Ingediende bezwaarschriften en petitielijsten
Schriftelijke bezwaarschriften | Schriftelijke gebundelde bezwaarschriften | Petitielijsten | Digitale bezwaarschriften |
0 | 0 | 0 | 0 |
Het college sluit zich integraal aan bij het verslag van de gemeentelijke omgevingsambtenaar en maakt dit tot zijn eigen motivatie.

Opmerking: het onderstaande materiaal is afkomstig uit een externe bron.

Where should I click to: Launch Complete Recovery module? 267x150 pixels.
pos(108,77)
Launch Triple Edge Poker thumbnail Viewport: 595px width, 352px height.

Het college beslist de aanvraag tot omgevingsvergunning goed te keuren en aan de aanvrager de vergunning af te leveren, die afhankelijk is van de strikte naleving van volgende voorwaarden:
Algemene voorwaarden
de algemene voorwaarden die aan de vergunning zijn gehecht en er integraal deel van uitmaken.
Stedenbouwkundige voorwaarden
1. De isolatie samen met het afwerkingsmateriaal uit te voeren met een totale dikte van 14 centimeter.
2. De arrière-corps te behouden en vrij te laten van materiaal en isolatie.
3. De plint en dorpels opnieuw in blauwe hardsteen te voorzien waarbij deze evenveel uitsteken na het uitvoeren van de werken dan in de oorspronkelijke situatie.
4. De elementen voor nutsvoorzieningen die zich aan de gevel bevinden in de bestaande toestand, integraal te verplaatsen.
5. De hoekprofielen die inherent zijn aan het gevelpleisterwerk, onzichtbaar uit te voeren.
6. Het buitenschrijnwerk in een neutrale groene tint te voorzien.
7. Het gelijkvloerse raam aan de straatzijde en het raam van de slaapkamer op de tweede verdieping aan de achterzijde als te openen te voorzien.
8. Een septische put met een inhoud van 2000 liter te voorzien.
9. Het gedeelte van de scheidingsmu(u)r(en) dat geen opstand heeft van minimaal 0,30 meter ten opzichte van het hoogste aangrenzende dakvlak, te voorzien van een niet-brandbare strook (reactie bij brand van minimum klasse A2FL-s2) van minstens 30 cm breed voorzien tussen het groendak en de scheidingswand.
10. Na uitvoering van de werken te voldoen aan de elementaire veiligheids-, gezondheids- en woonkwaliteitsvereisten opgelegd door de Vlaamse Codex Wonen van 2021 en Besluit van de Vlaamse Regering tot uitvoering van de Vlaamse Codex Wonen van 2021.
11. De nieuwe constructie te laten aansluiten op het openbaar domein op die manier dat toekomstige werkzaamheden aan het openbaar domein kunnen plaats vinden los van herstelwerken aan de nieuwe constructie.
Het college beslist de plannen waarvan een overzicht als bijlage bij dit besluit is gevoegd, goed te keuren.